Jul 27, 2010
Third of health workers wouldn't work in severe pandemic
A survey exploring hospital employees' willingness to work during an influenza pandemic found that 28% would stay home if they weren't required to respond, according to a study in BMC Public Health. The survey, conducted January through March 2009 before the novel H1N1 virus emerged, included responses from 18,612 employees of Johns Hopkins Hospital. It was based on a Witte's Extended Parallel Process Model, which the authors said has been useful in understanding how public health workers might adapt to unknown risks. The survey found that 38% of the employees would be willing to work if required. One-third said they wouldn't respond in a severe pandemic setting. The rates were consistent across hospital departments, but about a third lower among nurses. The investigators wrote that significant gaps exist in employees' willingness to respond and that the findings suggest ways to foster willingness to work, such as pre-event planning for home-based dependents and ensuring adequate supplies of personal protective equipment.
Jul 26 BMC Public Health abstract
Experiments suggest prions can arise spontaneously
For the first time, a research group has shown that infectious prions can arise spontaneously in normal brain tissue, according to findings to be published this week in Proceedings of the National Academy of Sciences (PNAS). The group, from Scripps Research Institute in Florida and University College in London, used the metallic surface of simple steel wires as a catalyst, which had earlier been shown to bind readily with prions and initiate infection, according to information from Scripps that appeared yesterday in eScience News. The group found that wires coated with uninfected brain homogenate could also initiate prion disease in cell culture, which was transmissible to mice. Charles Weissman, MD, PhD, coleader of the study, said some have speculated that the rare and random nature of prion diseases such as Creutzfeldt-Jakob disease lends support to the theory that prions can form spontaneously. He said the new study offers experimental proof that they can and that the event is promoted by contact with steel surfaces. He added that an alternate explanation is that prions are normally present in brain tissue at undetectable levels and that the metal surfaces could have concentrated the prions so that they could be detected with the researchers' testing methods.
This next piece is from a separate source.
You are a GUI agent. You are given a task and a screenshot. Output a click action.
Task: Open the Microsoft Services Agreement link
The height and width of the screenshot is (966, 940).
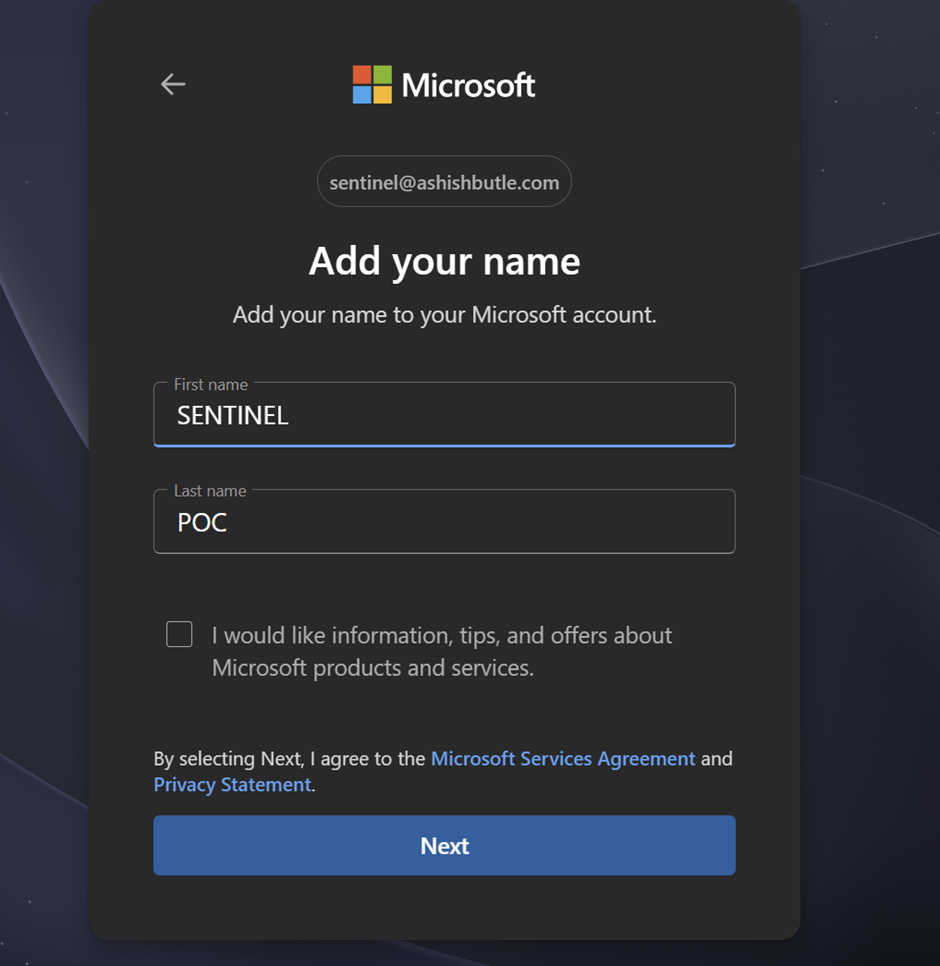[562, 759]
Jul 26 eScience News report
New polio vaccination push targets Afghan children
The World Health Organization yesterday launched a 3-day campaign in Afghanistan with the help of 20,000 volunteers and healthcare workers to vaccinate children against polio, the United Nations (UN) said yesterday in a press release. The campaign is part of an effort to reach nearly 8 million children by the end of the year. Afghanistan has confirmed 12 polio cases this year, most of them in the southern part of the country, where fighting has blocked healthcare access to about 100,000 children. In eastern Afghanistan, antigovernment forces have abducted 13 polio vaccination volunteers, but the campaign resumed after a security assessment. The UN said movements of people between polio-free and polio-endemic areas has also presented polio control challenges. The latest phase of the polio vaccination campaign will send volunteers door to door in five of Afghanistan's 34 provinces, targeting children under age 5.